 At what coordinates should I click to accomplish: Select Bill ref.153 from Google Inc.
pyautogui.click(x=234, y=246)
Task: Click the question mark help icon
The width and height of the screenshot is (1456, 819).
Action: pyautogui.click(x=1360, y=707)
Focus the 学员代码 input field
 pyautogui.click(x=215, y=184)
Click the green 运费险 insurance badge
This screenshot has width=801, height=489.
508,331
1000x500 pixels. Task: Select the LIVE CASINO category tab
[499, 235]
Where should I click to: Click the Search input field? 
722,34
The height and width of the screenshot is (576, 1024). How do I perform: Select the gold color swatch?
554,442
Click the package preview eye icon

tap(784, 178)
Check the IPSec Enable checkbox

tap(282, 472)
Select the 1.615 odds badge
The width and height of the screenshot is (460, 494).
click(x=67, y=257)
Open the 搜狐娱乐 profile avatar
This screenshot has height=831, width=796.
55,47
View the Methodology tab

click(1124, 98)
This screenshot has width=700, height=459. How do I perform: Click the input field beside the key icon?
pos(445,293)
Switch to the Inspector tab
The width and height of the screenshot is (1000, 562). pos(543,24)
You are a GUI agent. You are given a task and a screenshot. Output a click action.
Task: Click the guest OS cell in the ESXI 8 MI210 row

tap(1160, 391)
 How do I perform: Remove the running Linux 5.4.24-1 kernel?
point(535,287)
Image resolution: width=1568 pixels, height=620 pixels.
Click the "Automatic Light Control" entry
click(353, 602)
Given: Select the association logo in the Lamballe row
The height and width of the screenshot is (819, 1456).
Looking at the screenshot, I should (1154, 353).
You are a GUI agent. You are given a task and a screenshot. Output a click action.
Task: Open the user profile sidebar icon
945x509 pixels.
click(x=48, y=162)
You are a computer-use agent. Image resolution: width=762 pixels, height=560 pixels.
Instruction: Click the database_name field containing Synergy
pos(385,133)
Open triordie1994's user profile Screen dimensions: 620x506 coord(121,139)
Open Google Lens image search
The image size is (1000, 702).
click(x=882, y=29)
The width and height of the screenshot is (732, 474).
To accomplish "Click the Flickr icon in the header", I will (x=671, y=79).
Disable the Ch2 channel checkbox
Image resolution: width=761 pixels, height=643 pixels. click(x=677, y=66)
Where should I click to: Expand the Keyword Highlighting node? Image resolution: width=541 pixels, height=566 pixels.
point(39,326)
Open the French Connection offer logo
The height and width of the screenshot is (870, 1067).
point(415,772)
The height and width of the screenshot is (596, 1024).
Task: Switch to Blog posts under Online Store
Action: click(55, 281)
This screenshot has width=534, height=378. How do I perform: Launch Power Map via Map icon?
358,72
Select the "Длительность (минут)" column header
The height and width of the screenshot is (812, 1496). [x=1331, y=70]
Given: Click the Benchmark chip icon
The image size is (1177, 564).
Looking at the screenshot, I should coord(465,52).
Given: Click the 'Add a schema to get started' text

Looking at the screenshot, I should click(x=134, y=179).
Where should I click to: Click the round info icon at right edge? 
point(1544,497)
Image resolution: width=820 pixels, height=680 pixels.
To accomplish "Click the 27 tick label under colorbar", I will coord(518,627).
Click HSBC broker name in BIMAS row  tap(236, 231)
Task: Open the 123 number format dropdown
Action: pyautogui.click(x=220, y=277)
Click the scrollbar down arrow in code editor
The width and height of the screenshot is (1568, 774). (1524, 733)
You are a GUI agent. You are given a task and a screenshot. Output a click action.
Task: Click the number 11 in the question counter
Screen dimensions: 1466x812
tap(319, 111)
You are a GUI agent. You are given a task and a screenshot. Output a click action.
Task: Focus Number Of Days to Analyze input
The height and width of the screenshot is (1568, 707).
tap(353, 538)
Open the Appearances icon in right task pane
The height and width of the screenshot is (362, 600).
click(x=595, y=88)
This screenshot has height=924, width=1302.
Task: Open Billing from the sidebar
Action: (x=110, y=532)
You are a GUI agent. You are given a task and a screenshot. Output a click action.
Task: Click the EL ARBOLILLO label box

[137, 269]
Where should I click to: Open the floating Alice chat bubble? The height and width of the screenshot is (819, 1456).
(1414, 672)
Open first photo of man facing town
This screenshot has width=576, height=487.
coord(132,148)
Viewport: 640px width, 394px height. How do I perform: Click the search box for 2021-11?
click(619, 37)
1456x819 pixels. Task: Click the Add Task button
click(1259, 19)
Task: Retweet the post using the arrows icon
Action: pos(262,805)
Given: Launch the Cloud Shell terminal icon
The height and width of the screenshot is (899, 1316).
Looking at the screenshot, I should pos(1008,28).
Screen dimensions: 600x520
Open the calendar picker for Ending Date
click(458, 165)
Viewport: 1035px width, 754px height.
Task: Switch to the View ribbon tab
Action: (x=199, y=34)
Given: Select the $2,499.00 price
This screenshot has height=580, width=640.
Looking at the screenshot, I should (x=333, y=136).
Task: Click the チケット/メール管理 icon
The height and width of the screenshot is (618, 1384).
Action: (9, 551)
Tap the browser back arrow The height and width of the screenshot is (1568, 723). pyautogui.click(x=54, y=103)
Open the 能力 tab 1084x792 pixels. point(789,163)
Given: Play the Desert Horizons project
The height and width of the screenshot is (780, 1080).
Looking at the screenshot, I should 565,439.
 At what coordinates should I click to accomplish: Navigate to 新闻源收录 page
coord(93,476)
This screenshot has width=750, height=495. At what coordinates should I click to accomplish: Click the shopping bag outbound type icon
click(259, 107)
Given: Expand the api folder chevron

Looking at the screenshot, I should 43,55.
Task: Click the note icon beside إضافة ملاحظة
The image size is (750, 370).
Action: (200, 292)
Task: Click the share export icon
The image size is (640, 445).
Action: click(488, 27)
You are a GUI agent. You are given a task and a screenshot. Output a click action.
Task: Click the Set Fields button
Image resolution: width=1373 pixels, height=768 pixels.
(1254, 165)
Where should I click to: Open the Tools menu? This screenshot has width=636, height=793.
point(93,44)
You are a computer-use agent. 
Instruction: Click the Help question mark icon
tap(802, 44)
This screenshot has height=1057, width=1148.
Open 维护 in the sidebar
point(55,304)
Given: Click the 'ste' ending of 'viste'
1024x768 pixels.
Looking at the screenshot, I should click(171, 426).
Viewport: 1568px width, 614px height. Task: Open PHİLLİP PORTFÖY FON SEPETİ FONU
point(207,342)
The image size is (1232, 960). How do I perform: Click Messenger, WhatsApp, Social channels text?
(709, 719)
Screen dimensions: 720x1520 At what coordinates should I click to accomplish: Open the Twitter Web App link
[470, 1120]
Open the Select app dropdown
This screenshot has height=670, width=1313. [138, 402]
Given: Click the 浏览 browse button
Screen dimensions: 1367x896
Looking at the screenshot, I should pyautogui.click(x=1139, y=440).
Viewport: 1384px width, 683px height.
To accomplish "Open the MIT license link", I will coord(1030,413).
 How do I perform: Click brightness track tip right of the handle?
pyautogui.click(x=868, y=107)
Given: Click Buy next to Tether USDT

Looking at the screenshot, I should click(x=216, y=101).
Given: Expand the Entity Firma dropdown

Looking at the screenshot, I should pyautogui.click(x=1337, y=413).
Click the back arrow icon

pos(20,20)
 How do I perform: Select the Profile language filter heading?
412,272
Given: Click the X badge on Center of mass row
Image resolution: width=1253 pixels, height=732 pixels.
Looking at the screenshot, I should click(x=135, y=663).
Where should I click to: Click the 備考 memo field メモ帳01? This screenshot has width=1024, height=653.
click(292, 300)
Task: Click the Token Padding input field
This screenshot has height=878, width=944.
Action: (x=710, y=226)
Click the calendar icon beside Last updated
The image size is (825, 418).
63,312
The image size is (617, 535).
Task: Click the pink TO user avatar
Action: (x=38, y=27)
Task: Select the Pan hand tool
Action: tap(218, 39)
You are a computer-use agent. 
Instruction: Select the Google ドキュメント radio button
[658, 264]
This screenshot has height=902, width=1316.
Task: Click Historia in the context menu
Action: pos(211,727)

Work request: Whenever a line of the records holds the string "logo", pick it out and copy it.

Exercise response:
Given: Select the association logo in the Lamballe row
Open the French Connection offer logo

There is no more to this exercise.